2010.03.08
パリで誕生した市民参加型フェスタ『隣人祭り』も今年で20周年を迎えて、いよいよ5月26日にフランス全国の映画館で『隣人祭り』がロードショー公開されることが決定。早速、監督のダヴィッド・ハダッドさんにお会いして、どんな映画なのかをちょっと教えてもらった。
パリ郊外、モンルージュという町にあるDIG・image cinemaという映画会社の試写室。映像を見ながらダヴィッドさんは技術者のセルジュさんに1コマずつ何度もボビンを早回ししたり後戻しして画面の色や光を調整してもらっている。「設定は5月の夕方7時。もっと初夏らしく明るくして!この場面はちょっとサスペンス調に白黒にしよう・・・」ふーん、映画ってこんな風にして出来あがるんだ、思わず画面に釘付けになっているとダヴィッドさんが横から「どお、おもしろい?」と興味深々。

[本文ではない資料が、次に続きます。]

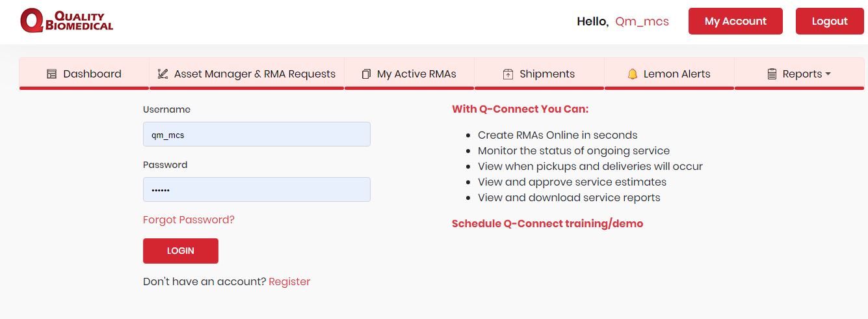Screen dimensions: 868x319
Task: Follow the Register link
Action: 289,282
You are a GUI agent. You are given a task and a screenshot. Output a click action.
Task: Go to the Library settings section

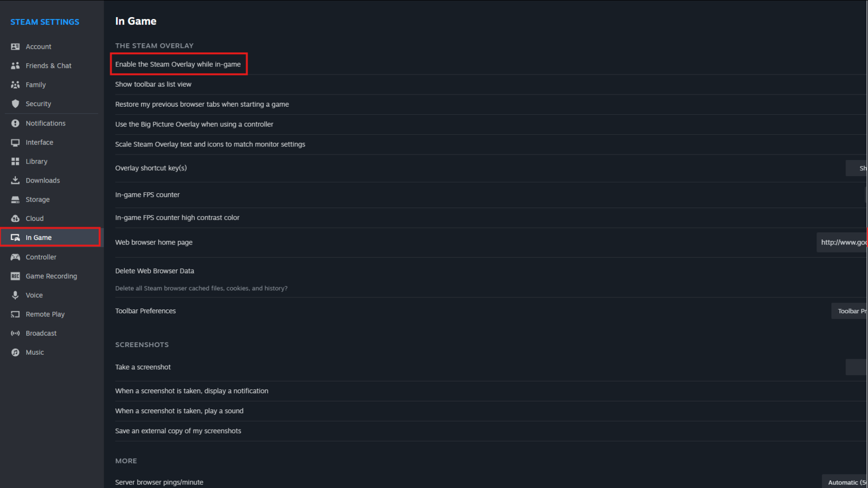36,161
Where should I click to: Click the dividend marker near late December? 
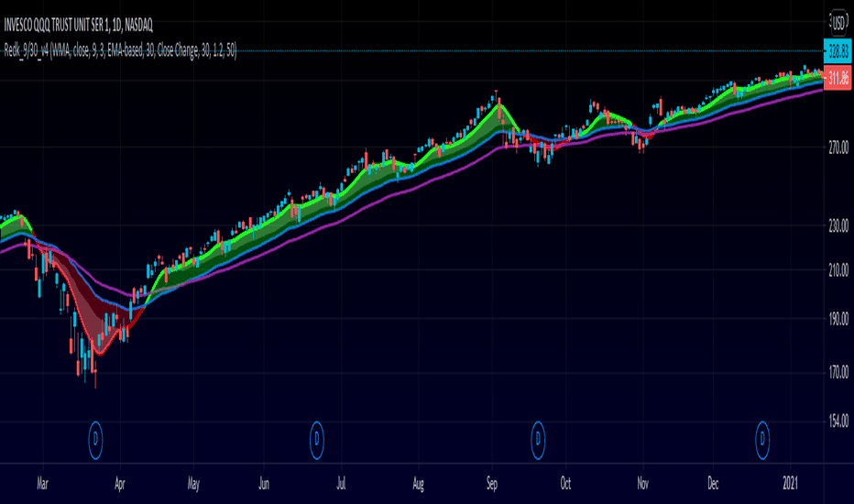point(762,440)
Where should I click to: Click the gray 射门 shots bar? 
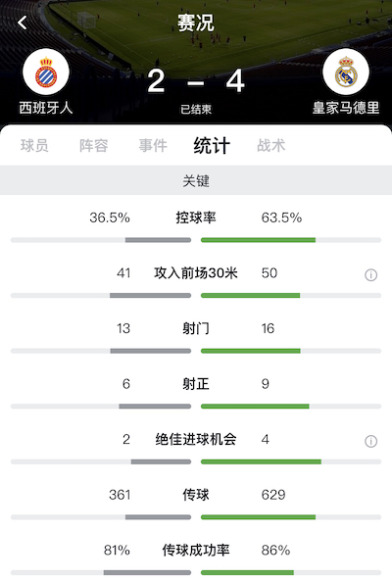point(150,351)

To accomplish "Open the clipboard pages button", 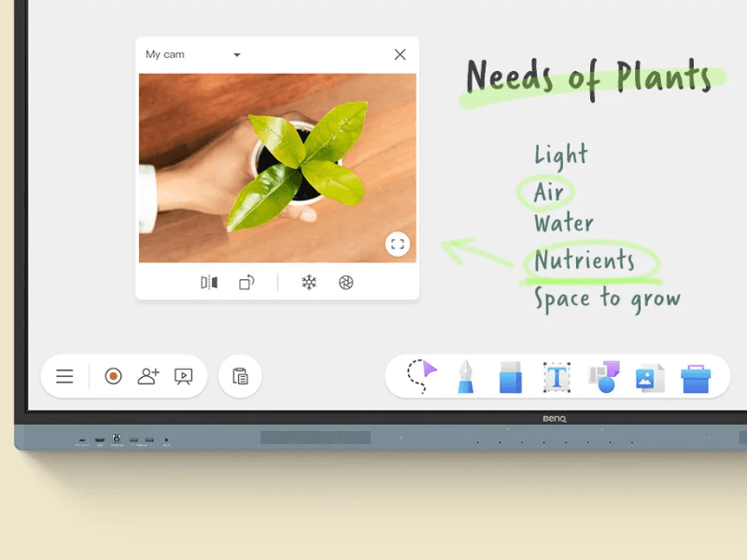I will (240, 376).
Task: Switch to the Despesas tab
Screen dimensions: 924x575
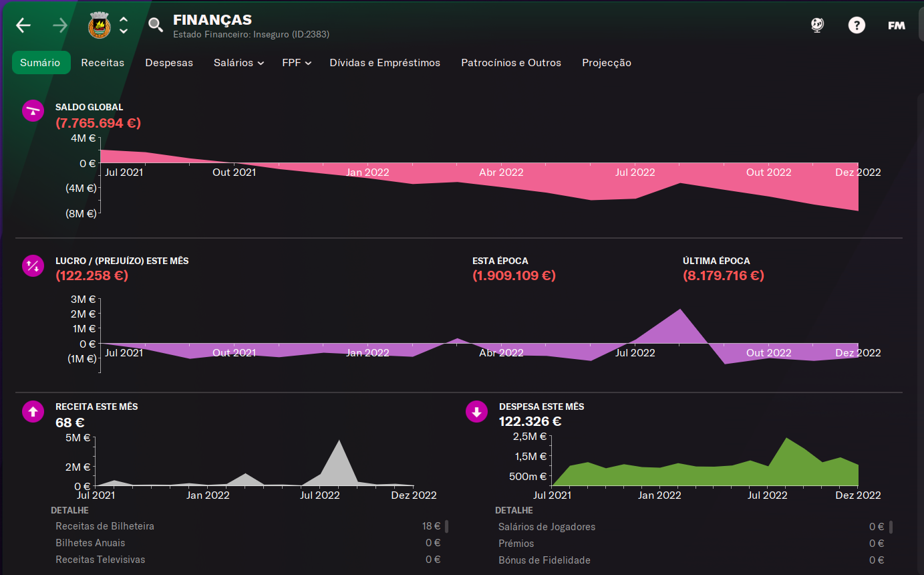Action: click(169, 63)
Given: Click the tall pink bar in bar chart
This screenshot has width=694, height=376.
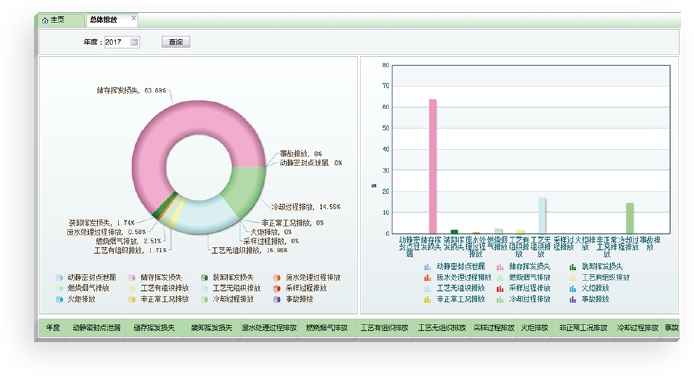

ストーリーは隣人祭りに参加してもらいたいと躍起になってるコンシエルジュ、でも住民はまったく無関心。そのやりとりが何ともユーモラスで可笑しい。自殺志願の若い女性や、住民とはいっさい関りを持ちたがらないアグッレッシブなおじいさん、TVを観ながら孤独死したおばあさん(実はこのおばあさんが曲者でとんでもない事をしでかしたことが後にストーリー展開で重要な意味をもつ!)・・・、みんなひと癖もふた癖もありそうな住民たちが一ヶ所に住まわなければならない現実に、そこから現代の悲喜劇が始まる!しかし、そんなコンシエルジュも1年後、都市開発によって住んでいたアパートも撤去されて失業に。そこから犯罪に手をそめて・・・と何だかストーリーは思いもかけない方向に展開していく。この続きは観てのお楽しみということで、ダヴィッドさんはいったいどうして隣人祭りに興味をもったのだろうか?
「隣人祭りの数日前からパリでは街中至る所にポスターが貼ってある。それを見て、これって映画なのかな?って思っていたらそうじゃない。隣人祭りというお祭りだということを知った。早速、創始者のアタナーズ・ぺリファンさんに会いに行ったら、実に市民同士のトラブルが結局は市民同士自らが解決していることを知らされたんだ。赤の他人でもおなじコミュニティーに住んでいれば決して他人じゃない。そこに何と言おうか、現代人の希望みたいなのがあるんじゃないのかなって・・・」
今年の隣人祭りは5月28日(金)に決定。丁度、カンヌ国際映画際の真最中で、この『隣人祭り』も会場で常時、上映されることが決まっている。すでにカンヌでは数何前からこの隣人祭りは開催されているが今年はハリウッドの俳優さんたちも隣人祭りに参加してくれたらどんなにステキに盛り上がることだろう!!